Les crypto-monnaies : entre fascination et réalités économiques
L’histoire des crypto-monnaies débute le 31 octobre 2008, avec la publication du fameux livre blanc sur le Bitcoin par le mystérieux Satoshi Nakamoto. Ces monnaies, qui reposent sur une technologie innovante appelée la blockchain, promettaient une révolution dans notre manière de conceptualiser et de gérer les transactions financières.
La blockchain, un vaste registre numérique, allait bouleverser les modalités de tenue des comptes. À la différence des systèmes traditionnels centralisés, ce registre est public et consultable par tous. Le mécanisme sous-jacent, notamment la preuve de travail, est cependant controversé car souvent taxé de « preuve de gaspillage » pour son coût écologique important.
Les défenseurs de la blockchain la voient comme une promesse de liberté grâce à la décentralisation, espérant ainsi protéger les individus des risques liés au Big Government et à la Big Finance. Cependant, les critiques s’alarment d’une industrie extrêmement concentrée et potentiellement nocive pour l’environnement.
L’ouvrage “No crypto” de Nastasia Hadjadji se positionne clairement du côté des détracteurs. En cent quatre-vingt pages, il dresse un tableau sans concession des monnaies dites décentralisées, soulevant des interrogations éthiques, économiques, écologiques et politiques.
À ce jour, on estime à environ 7000 à 20 000 le nombre de crypto-monnaies existantes.
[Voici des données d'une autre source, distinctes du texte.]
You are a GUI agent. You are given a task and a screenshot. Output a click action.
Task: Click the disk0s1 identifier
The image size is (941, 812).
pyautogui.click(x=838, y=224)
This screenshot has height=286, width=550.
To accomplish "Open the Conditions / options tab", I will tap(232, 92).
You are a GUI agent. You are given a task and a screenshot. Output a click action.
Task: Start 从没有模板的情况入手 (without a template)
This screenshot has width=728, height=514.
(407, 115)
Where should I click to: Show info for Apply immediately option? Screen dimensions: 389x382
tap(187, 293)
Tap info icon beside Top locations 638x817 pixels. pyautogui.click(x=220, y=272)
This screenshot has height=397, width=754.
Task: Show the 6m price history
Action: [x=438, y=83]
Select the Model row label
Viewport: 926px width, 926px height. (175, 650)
Cependant, seulement une quarantaine d’entre elles partagent de manière significative un marché d’un millier de milliards de dollars. Ce secteur, bien que colossal en chiffres, reste proportionnellement petit face aux produits dérivés qui représentent plus de six fois le PIB mondial.
Considérant l’importance qu’elles suscitent, il est difficile de ne pas remarquer le contraste avec la petite part qu’occupent réellement les crypto-monnaies dans la finance contemporaine. Leur impact est néanmoins profond, la monnaie étant une institution clef en économie de marché.
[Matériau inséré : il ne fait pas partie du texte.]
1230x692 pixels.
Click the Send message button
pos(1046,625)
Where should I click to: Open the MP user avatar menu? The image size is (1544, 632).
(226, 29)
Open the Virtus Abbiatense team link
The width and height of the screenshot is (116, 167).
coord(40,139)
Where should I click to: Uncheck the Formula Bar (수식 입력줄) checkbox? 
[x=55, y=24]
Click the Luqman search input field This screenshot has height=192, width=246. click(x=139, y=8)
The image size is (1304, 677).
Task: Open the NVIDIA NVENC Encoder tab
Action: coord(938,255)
La crise financière de 2008 a jeté les bases d’une période de remise en question, ouvrant la voie à des alternatives monétaires telles que les crypto-monnaies et les monnaies sociales. Cependant, toutes les alternatives ne se valent pas : “No crypto” attire l’attention sur les dangers et limites que peuvent poser des monnaies comme le Bitcoin.
Le livre explore également la composition sociologique des acteurs de la crypto-sphère, qui varie des opportunistes financiers aux idéalistes.
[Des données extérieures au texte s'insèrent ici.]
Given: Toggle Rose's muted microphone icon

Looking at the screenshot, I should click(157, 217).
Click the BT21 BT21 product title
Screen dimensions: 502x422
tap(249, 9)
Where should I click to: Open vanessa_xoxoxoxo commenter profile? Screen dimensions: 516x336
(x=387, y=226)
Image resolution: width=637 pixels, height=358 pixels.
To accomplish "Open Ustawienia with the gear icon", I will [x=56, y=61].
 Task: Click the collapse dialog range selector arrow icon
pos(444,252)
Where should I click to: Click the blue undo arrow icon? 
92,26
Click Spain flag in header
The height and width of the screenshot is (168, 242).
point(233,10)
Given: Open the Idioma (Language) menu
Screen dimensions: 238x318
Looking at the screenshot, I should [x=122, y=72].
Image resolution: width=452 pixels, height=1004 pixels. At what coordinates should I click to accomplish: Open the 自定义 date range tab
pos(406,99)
Au-delà de l’économique, le domaine écologique reste critique. Les besoins énergétiques intenses posent un dilemme social et environnemental. Avec des géants contrôlant une majorité de la puissance de calcul du réseau Bitcoin, l’illusion de la décentralisation égalitaire s’effondre sous le poids des réalités.
Par ailleurs, les crypto-monnaies peuvent également avoir des implications politiques inquiétantes. L’adoption de la crypto-monnaie par le Salvador, par exemple, a occasionné plus de problèmes que de solutions. D’un côté, les acteurs extrêmes et certains entrepreneurs voient dans les crypto-monnaies des outils pour échapper à la surveillance étatique, d’un autre côté, cela reste synonyme d’extrême droite et de manipulateur de monnaie métallique.
En conclusion, cet ouvrage ouvre des débats et des questions indispensables sur une éventuelle réappropriation des technologies associées aux crypto-monnaies dans un but non capitaliste et non libertarien. Pour avancer vers cette direction, il est nécessaire de prendre en compte une diversité d’usages et de perspectives qui va au-delà des crypto-monnaies libertariennes vers des crypto-monnaies sociales et plus démocratiques, dans l’espoir d’un dépassement des limites actuelles.